I know it may sound like I am avoiding their question, but it really is the beginning of how we will determine the pricing for their product. The typical response to the question is a price that can be afforded by as many people as possible and allows the company to remain competitive. That makes sense, but how do you determine what that price is?
A customer in need of a pair of shoes can go to Payless and pay $59 or they can go to Bob Ellis and pay $599. Which would you consider the more reasonable price? Initially you would assume the lower price shoes have the greatest appeal, but what if I told you the $599 shoes were 50% off of their normal price, does that change your perspective?
The point I am trying to make is you can’t be everything to every buyer; having a pricing structure that reaches a broad spectrum of buyers works well in a business with high sales volume, but may drive a small company out of business. Walmart’s average profit margin is 3%, but when you put that in the context of $256 billion dollars in sales, you can see how having a broad based, low price structure can work.
For a smaller company, you must determine who your target market is and get to know all there is to know about them. What are their spending habits? Where do they live? How much are they paying for similar products now? This is the first stage in determining a "fair" price for your customer.
We all know that a profit is a achieved when the revenue received for a product exceeds the cost of delivering the product, but what is its effect on pricing? For as long as I can remember, businesses have been running on the model of buy for $1 and sell for $2, but does that take into consideration all of the ancillary costs associated with the finished product reaching the consumer?
Strict process analysis is the key to increasing a business’s profitability. Identifying all of the segments that are involved with obtaining the finished product and their associated costs, give the business principle a clear idea of the true costs of goods sold and thereby the percentage of increase necessary over said costs to obtain the desired profit.
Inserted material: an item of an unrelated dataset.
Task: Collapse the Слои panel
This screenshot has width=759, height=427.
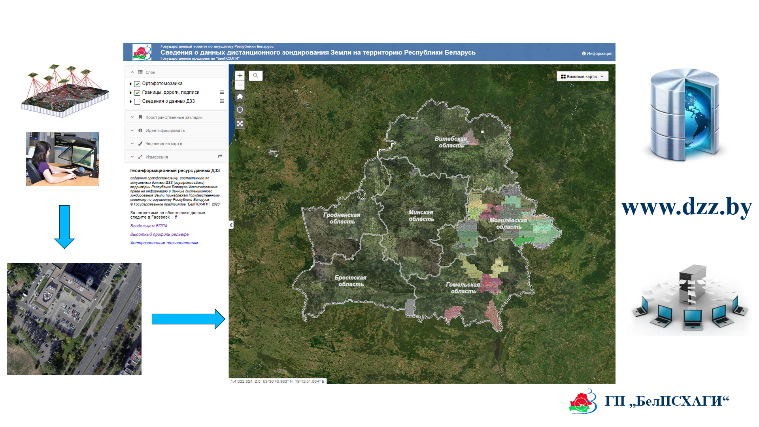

With a well-defined target market and a clear costs of goods sold, a business now has to turn its attention to the amount of growth it plans to achieve in the coming months and years. I know you are wondering how this has anything to do with determining a price for a product, but I would ask you to consider the relationship of profitability and expansion.
When a business achieves it’s financial goals, expansion is fueled by greater retained earnings, increased sales revenue and savings from enhanced purchasing power. Each of these factors should be considered when determining the initial price of products and projected pricing over the expansion period.
Using this model may change the traditional pricing scheme from buy for $1 and sell for $2; to buy for $1 and sell for $4, but it will increase the likelihood of long-term success or quickly show your product’s inability to reach your company’s goals.